Pre-implantation genetic screening (PGS) is an adjunct technology to in vitro fertilization (IVF) that involves carrying out biopsies and testing embryos of subfertile couples to improve the chances of a successful pregnancy. Until now, PGS has been limited to aneuploidy screening by fluorescent in situ hybridization (FISH). However, clinical trials have shown this approach to PGS to be ineffective1. In response, both the European Society of Human Reproduction and Embryology (ESHRE) and the American Society for Reproductive Medicine (ASRM) have discouraged the clinical use of cleavage-stage PGS using FISH.

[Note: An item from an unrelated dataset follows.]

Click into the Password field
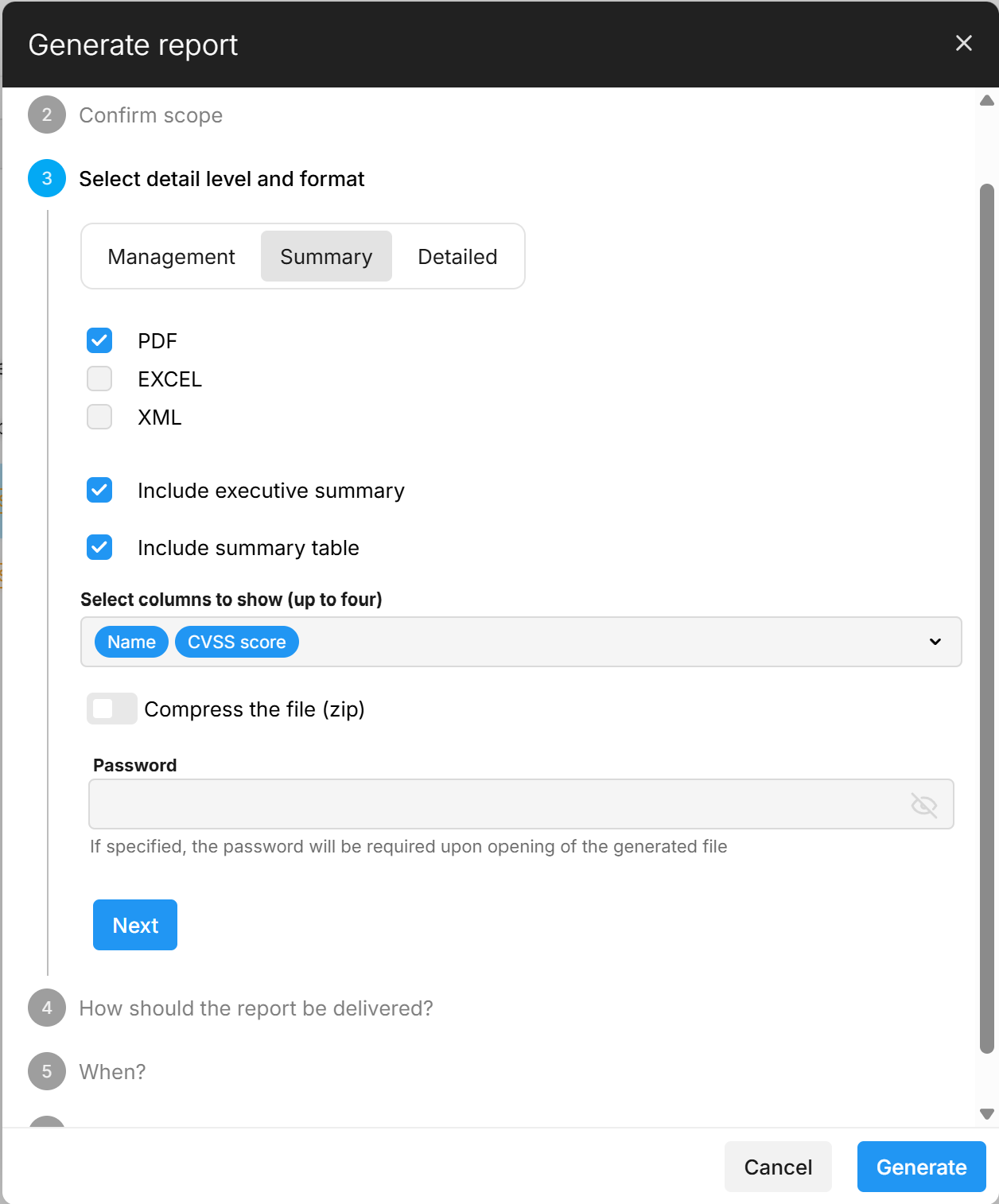493,805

Comprehensive testing techniques, such as array comparative genomic hybridization (aCGH) and SNP arrays, are now being introduced and are thought to improve the outcome of the procedure2,3,4. Should clinical trials show that array-based testing for aneuploidy improves IVF outcomes, it is likely that this technology will become standard in the IVF clinic. It is also conceivable that next-generation sequencing (NGS) could soon be used for PGS, but this has not yet been clinically validated.

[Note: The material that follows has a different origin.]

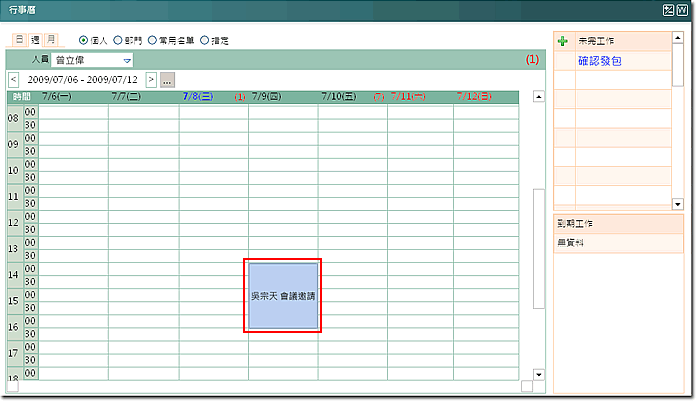Screen dimensions: 700x405
Task: Select the 指定 radio option
Action: point(205,40)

a first question concerns the notion of 'the best embryo': how should this be defined and by whom?

However, using SNP arrays (and eventually NGS) for testing pre-implantation embryos extends beyond identifying aneuploid embryos, as these techniques allow for the investigation of the genomic make-up of the embryos. This could be used to increase the chance of a pregnancy that leads to a healthy child. For example, it may be possible to set up health profiles for each embryo and to select the best for transfer. In theory, this approach could be also expanded to include genetic variants that are associated with several non-health-related traits.

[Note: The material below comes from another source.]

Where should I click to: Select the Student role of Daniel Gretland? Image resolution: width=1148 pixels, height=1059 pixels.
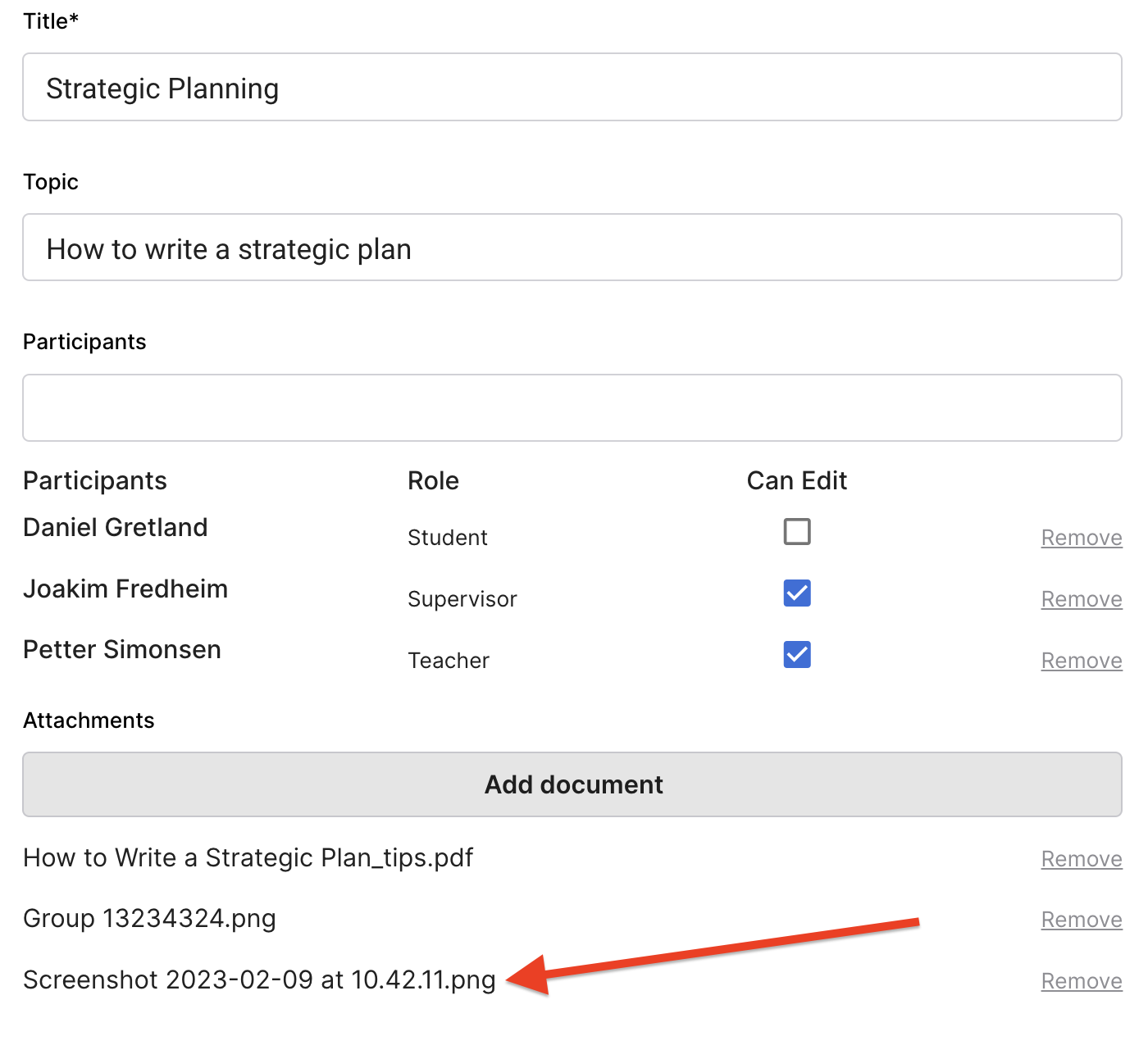(x=447, y=538)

These prospects raise difficult ethical questions5. Some people may see this as the slippery slope towards the 'designer child'6, whereas a different perspective is that it enables prospective parents and professionals to take account of the welfare of the future child. Some have argued that prospective parents have a moral duty to select those children whose lives are likely to be better7. Therefore, a first question concerns the notion of 'the best embryo': how should this be defined and by whom? Second, genetic counselling and informed decision-making will become much more difficult if broader tests are introduced, as the information obtained will be extremely complex. A further issue is the concern that by selecting comprehensively tested embryos, a child's 'right to an open future' could be violated8. This might occur if children have to grow up under the cloud of the knowledge that they are likely to develop a serious, untreatable, late-onset disorder. If this is to be prevented, a condition for testing may be that embryos that are found to be carriers of such disorders are not transferred.

As most of these problems may be avoided by routine preconception-screening of IVF applicants, followed by targeted pre-implantation genetic diagnosis, the pros and cons of these options are in need of urgent debate.